======== Dataset entries ========

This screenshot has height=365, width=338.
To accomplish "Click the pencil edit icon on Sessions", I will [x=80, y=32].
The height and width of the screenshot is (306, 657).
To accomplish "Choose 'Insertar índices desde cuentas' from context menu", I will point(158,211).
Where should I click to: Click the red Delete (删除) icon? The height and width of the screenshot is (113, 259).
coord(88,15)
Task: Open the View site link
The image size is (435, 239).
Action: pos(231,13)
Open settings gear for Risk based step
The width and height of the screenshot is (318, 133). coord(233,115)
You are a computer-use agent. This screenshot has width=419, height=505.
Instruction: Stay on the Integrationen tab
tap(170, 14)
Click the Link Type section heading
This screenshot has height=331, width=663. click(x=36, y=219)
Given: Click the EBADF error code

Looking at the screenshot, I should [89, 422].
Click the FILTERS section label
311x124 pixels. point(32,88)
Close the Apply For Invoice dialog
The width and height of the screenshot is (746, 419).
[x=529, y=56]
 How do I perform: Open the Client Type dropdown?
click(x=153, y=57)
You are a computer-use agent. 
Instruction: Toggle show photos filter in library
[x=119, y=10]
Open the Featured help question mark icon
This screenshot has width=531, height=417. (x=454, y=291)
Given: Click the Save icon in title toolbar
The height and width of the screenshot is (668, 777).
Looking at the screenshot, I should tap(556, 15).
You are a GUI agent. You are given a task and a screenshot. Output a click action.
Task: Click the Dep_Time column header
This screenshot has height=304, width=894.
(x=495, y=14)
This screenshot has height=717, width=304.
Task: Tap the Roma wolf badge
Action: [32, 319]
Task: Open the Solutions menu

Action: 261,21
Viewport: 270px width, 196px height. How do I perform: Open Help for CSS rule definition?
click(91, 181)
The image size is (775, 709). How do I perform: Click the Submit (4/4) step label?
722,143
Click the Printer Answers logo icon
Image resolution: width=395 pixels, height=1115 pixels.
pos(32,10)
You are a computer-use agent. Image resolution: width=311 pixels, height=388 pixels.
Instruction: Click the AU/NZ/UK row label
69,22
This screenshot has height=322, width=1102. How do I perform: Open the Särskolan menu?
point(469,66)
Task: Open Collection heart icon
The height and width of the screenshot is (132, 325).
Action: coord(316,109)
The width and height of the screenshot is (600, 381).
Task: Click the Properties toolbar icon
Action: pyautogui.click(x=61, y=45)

========

### Task statement
Please repeat all the records above exactly as they appear.

### Exercise answer
This screenshot has height=365, width=338.
To accomplish "Click the pencil edit icon on Sessions", I will [x=80, y=32].
The height and width of the screenshot is (306, 657).
To accomplish "Choose 'Insertar índices desde cuentas' from context menu", I will point(158,211).
Where should I click to: Click the red Delete (删除) icon? The height and width of the screenshot is (113, 259).
coord(88,15)
Task: Open the View site link
The image size is (435, 239).
Action: pos(231,13)
Open settings gear for Risk based step
The width and height of the screenshot is (318, 133). coord(233,115)
You are a computer-use agent. This screenshot has width=419, height=505.
Instruction: Stay on the Integrationen tab
tap(170, 14)
Click the Link Type section heading
This screenshot has height=331, width=663. click(x=36, y=219)
Given: Click the EBADF error code

Looking at the screenshot, I should [89, 422].
Click the FILTERS section label
311x124 pixels. point(32,88)
Close the Apply For Invoice dialog
The width and height of the screenshot is (746, 419).
[x=529, y=56]
 How do I perform: Open the Client Type dropdown?
click(x=153, y=57)
You are a computer-use agent. 
Instruction: Toggle show photos filter in library
[x=119, y=10]
Open the Featured help question mark icon
This screenshot has width=531, height=417. (x=454, y=291)
Given: Click the Save icon in title toolbar
The height and width of the screenshot is (668, 777).
Looking at the screenshot, I should tap(556, 15).
You are a GUI agent. You are given a task and a screenshot. Output a click action.
Task: Click the Dep_Time column header
This screenshot has height=304, width=894.
(x=495, y=14)
This screenshot has height=717, width=304.
Task: Tap the Roma wolf badge
Action: [32, 319]
Task: Open the Solutions menu

Action: 261,21
Viewport: 270px width, 196px height. How do I perform: Open Help for CSS rule definition?
click(91, 181)
The image size is (775, 709). How do I perform: Click the Submit (4/4) step label?
722,143
Click the Printer Answers logo icon
Image resolution: width=395 pixels, height=1115 pixels.
pos(32,10)
You are a computer-use agent. Image resolution: width=311 pixels, height=388 pixels.
Instruction: Click the AU/NZ/UK row label
69,22
This screenshot has height=322, width=1102. How do I perform: Open the Särskolan menu?
point(469,66)
Task: Open Collection heart icon
The height and width of the screenshot is (132, 325).
Action: coord(316,109)
The width and height of the screenshot is (600, 381).
Task: Click the Properties toolbar icon
Action: pyautogui.click(x=61, y=45)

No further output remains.